Je vous donne les clés de l’avenir, ne prenez plus la
peine de penser par vous mêmes. C’était le stade
artisanal de la création de fausse monnaie intellectuelle.
De nos jours, la manipulation est devenue une industrie de masse, avec
sa hiérarchie dans l’échelle des tâches.
Pensons à la publicité, à la presse écrite,
à la radio, à la télévision. Ces industries
emploient plusieurs dizaines de milliers d'individus. Chacun croit
faire son métier consciencieusement. Chacun détient une
parcelle du pouvoir de manipulation des esprits. Un animateur de radio
se prend pour Dieu le Père. On est sur la piste de bobsleigh.
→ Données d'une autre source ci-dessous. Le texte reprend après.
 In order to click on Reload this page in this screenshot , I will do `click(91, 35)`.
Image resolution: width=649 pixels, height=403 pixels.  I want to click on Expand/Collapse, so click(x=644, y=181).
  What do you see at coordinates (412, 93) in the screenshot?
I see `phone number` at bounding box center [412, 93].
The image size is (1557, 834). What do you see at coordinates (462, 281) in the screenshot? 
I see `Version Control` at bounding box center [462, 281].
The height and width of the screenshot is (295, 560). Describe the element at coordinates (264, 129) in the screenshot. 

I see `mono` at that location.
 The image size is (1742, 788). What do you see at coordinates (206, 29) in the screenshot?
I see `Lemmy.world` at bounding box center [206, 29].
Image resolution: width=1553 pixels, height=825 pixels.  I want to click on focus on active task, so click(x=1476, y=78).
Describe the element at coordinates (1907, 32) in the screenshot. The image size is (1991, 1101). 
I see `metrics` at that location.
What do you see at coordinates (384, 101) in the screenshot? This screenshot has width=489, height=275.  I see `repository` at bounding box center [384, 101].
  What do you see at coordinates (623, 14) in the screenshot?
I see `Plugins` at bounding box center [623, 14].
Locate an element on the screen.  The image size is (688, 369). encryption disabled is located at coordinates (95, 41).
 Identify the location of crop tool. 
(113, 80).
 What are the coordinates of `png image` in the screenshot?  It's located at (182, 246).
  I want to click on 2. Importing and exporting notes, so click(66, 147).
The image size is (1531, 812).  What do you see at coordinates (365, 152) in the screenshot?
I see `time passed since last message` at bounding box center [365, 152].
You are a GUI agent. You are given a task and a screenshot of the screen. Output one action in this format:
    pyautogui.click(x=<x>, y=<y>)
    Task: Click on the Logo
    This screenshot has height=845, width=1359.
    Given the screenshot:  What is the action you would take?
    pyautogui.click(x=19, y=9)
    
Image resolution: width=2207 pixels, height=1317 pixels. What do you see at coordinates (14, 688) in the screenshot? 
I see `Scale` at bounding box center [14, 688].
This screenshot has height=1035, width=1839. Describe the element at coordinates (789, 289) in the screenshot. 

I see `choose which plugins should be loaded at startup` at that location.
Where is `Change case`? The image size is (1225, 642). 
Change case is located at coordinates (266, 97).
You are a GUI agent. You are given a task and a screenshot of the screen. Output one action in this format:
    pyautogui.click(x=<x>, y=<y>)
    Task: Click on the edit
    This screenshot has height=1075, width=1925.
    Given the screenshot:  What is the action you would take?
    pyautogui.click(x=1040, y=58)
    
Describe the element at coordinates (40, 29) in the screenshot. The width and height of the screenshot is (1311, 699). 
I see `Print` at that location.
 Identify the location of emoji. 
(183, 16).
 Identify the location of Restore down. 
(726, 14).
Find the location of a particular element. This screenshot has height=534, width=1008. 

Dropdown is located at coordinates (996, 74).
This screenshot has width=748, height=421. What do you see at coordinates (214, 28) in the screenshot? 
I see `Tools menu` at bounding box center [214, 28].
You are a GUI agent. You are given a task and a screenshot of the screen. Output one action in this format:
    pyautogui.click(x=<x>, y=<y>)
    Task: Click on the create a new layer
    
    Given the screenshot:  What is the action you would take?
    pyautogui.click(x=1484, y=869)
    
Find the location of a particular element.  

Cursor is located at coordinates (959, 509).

Toujours plus. Toujours plus vite. C’est l’audimat qui
mesure la qualité. Les rotatives de la fausse monnaie culturelle
tournent à plein.
Prenons le cas du poète ou du prophète. En temps normal,
son rôle est de nous faire entrevoir une partie de la
réalité qui nous échappe communément. La
monnaie qu’il génère est, sans jeu de mots, de bon
aloi. Elle sert à lubrifier l’évolution dans la
société des hommes à un instant donné.
Mais, s’il y a emballement, le risque de détournement est
grand. Les esprits surchauffés font les révolutions. Mais
au profit de quoi ? au profit de qui ?
Récemment, les futurologues ont remplacé les
prophètes. A-t-on gagné en sagesse pour autant ? Rien
n’est moins sûr.
Les prophètes étaient peut être fous, peut
être inspirés par une puissance supérieure. Les
futurologues gagnent leur vie en capitalisant sur les craintes des
humains ou sur leurs aspirations individuelles, ce qui les rend
suspects.
Mais faire miroiter que, grâce aux progrès de la science,
on pourra vivre jeune plus longtemps, sans souffrances, sans maladies,
n’est ce pas le sommet de la création de fausse monnaie ?
Pas tout à fait le sommet, puisque, grâce au
clonage, on voudrait nous faire fantasmer sur une sorte
d’immortalité individuelle artificielle. Quelle horreur !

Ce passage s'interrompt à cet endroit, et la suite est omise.